La mayoría de l@s docentes de la Universidad de Buenos Aires, como la mayoría de l@s docentes de las demás Universidades Nacionales, cumplimos el doble rol de docente e investigador. Sí, ya sé que (de acuerdo al Estatuto Universitario y al modelo de Universidad que soñamos) deberíamos cumplir el triple rol de docente-investigador-extensionista pero a los fines de estas líneas, eso ya es mucho pedir. Se podrán imaginar, viendo lo poco valoradas que están nuestras actividades docentes en relación a las actividades de investigación, lo aún menos valoradas que están nuestras actividades de extensión. Pero eso lo dejo para una futura entrada ya que creo que amerita un análisis más detallado.
Pero volvamos a lo que me gustaría plantear hoy: la mayoría de nosotr@s tenemos actividades docentes y actividades de investigación. Quedan excluid@s de este análisis, por razones obvias, aquell@s en los que éstas coinciden por tratarse de (l@s poc@s) docentes universitari@s cuyas líneas de investigación son propias del campo educativo. En nuestras actividades de investigación (sobre las temáticas más diversas) integramos equipos en los que diseñamos investigaciones, planteamos objetivos (de mejora de algo o de construcción de conocimiento), leemos bibliografía, nos mantenemos actualizados, nos contactamos con otros grupos de investigadores, nos hacemos preguntas, dudamos, pedimos ayuda, cuestionamos, planteamos hipótesis, diseñamos instrumentos para validar o refutar esas hipótesis, realizamos experiencias, reflexionamos sobre el curso de las experiencias, nos equivocamos, cambiamos las estrategias, discutimos resultados, presentamos esos resultados en Seminarios Internos, Congresos o Jornadas, publicamos los resultados; en fin pensamos como investigadores e investigamos.

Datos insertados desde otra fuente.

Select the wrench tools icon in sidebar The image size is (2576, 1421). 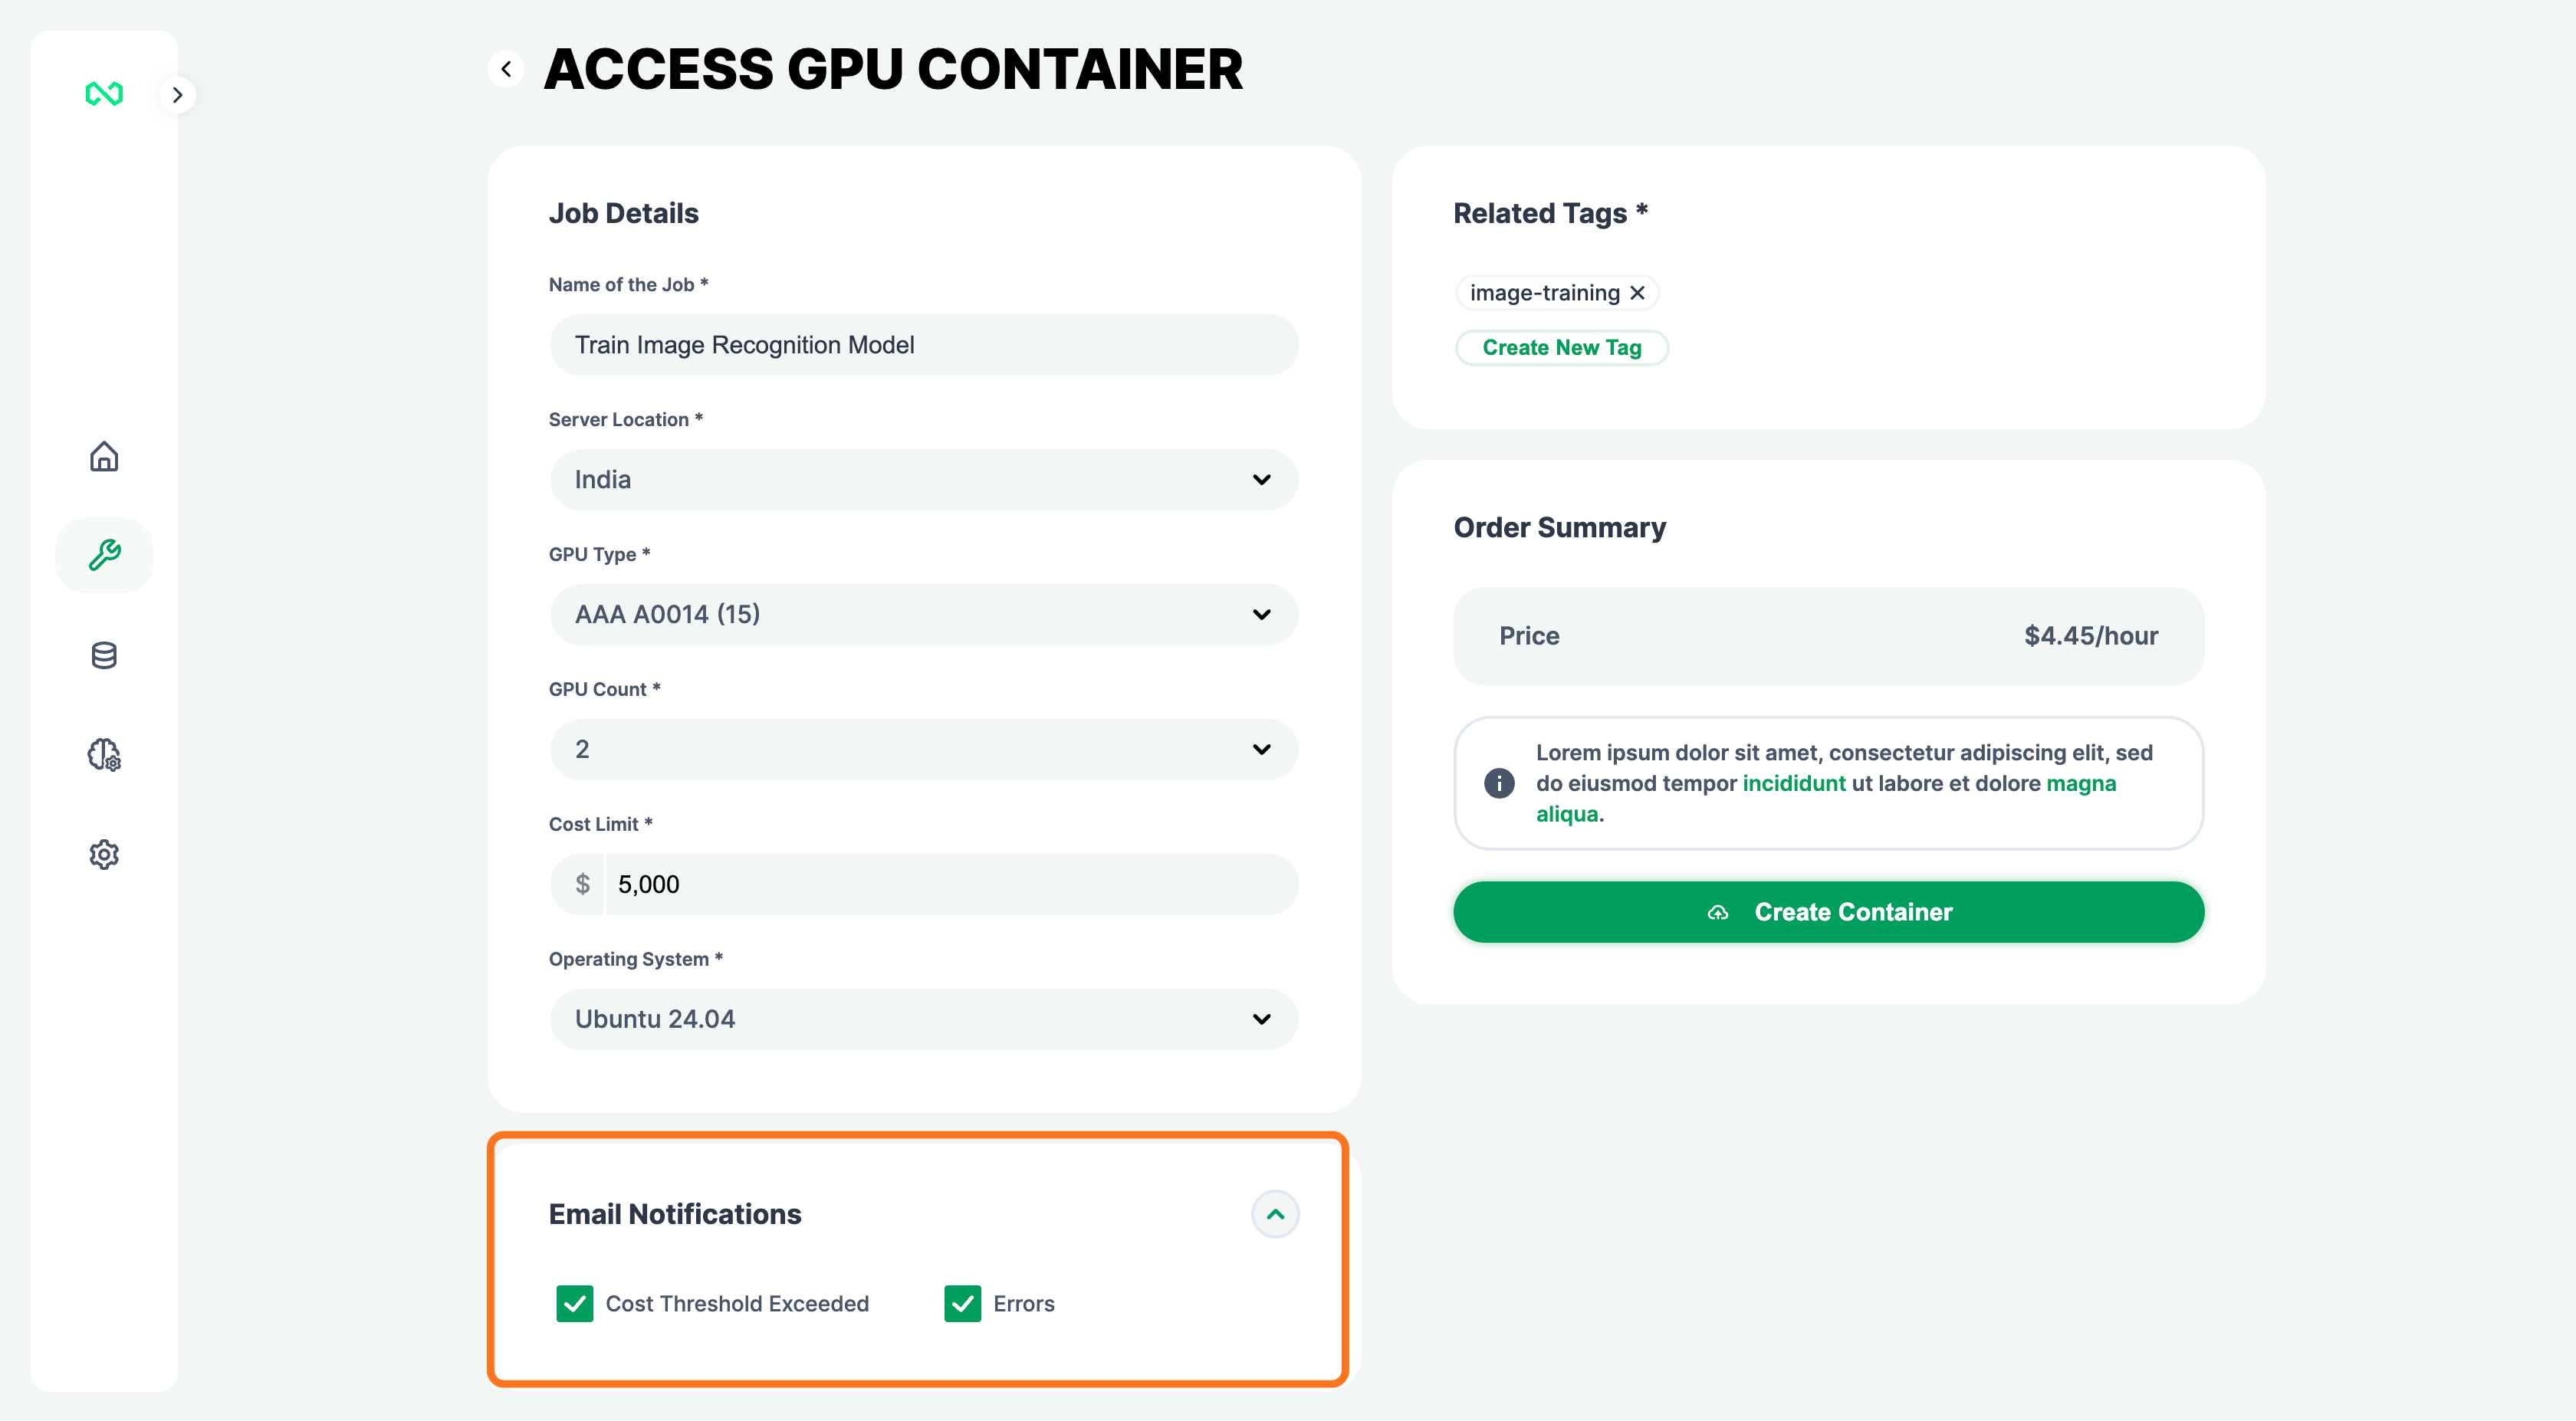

Ahora bien, en determinados momentos de la semana, cambiamos el chip, somos “solo” docentes y pensamos “solo” como docentes. ¿Qué quiero decir con esto? Que nos corremos completamente del lugar de investigadores y nos ubicamos en un perverso lugar de reproductores de prácticas instituidas (“Esto siempre se hizo así”), sin cuestionarlas, sin dudar de ellas, sin plantearnos objetivos (alguien ya se los habla planteado antes, no?), sin leer más bibliografía que la específica del tema de la materia, sin mantenernos “pedagógicamente” actualizados (por ejemplo, en términos de teorías del aprendizaje), sin contactarnos con otr@s docentes que tengan problemáticas (y/o soluciones) similares o diferentes a las nuestras, sin plantear hipótesis sobre lo que ocurre dentro del aula o fuera de ella, sin diseñar instrumentos para validar o refutar esas hipótesis, sin reflexionar sobre nuestra actividad docente, sin pedir ayuda, sin cambiar las estrategias cuando éstas no cumplen (de la mejor manera posible) con los objetivos planteados, sin discutir dentro del equipo sobre nuestros resultados, sin publicar nuestros resultados o presentarlos en Seminarios Internos, Congresos o Jornadas. En fin, sin investigar ni reflexionar sobre nuestra propia práctica docente o en el mejor de los casos, haciendo alguna de estas cosas de una manera tan intuitiva y tan carente del siempre sobrevalorado rigor científico, que horrorizaría a cualquier “reviewer”.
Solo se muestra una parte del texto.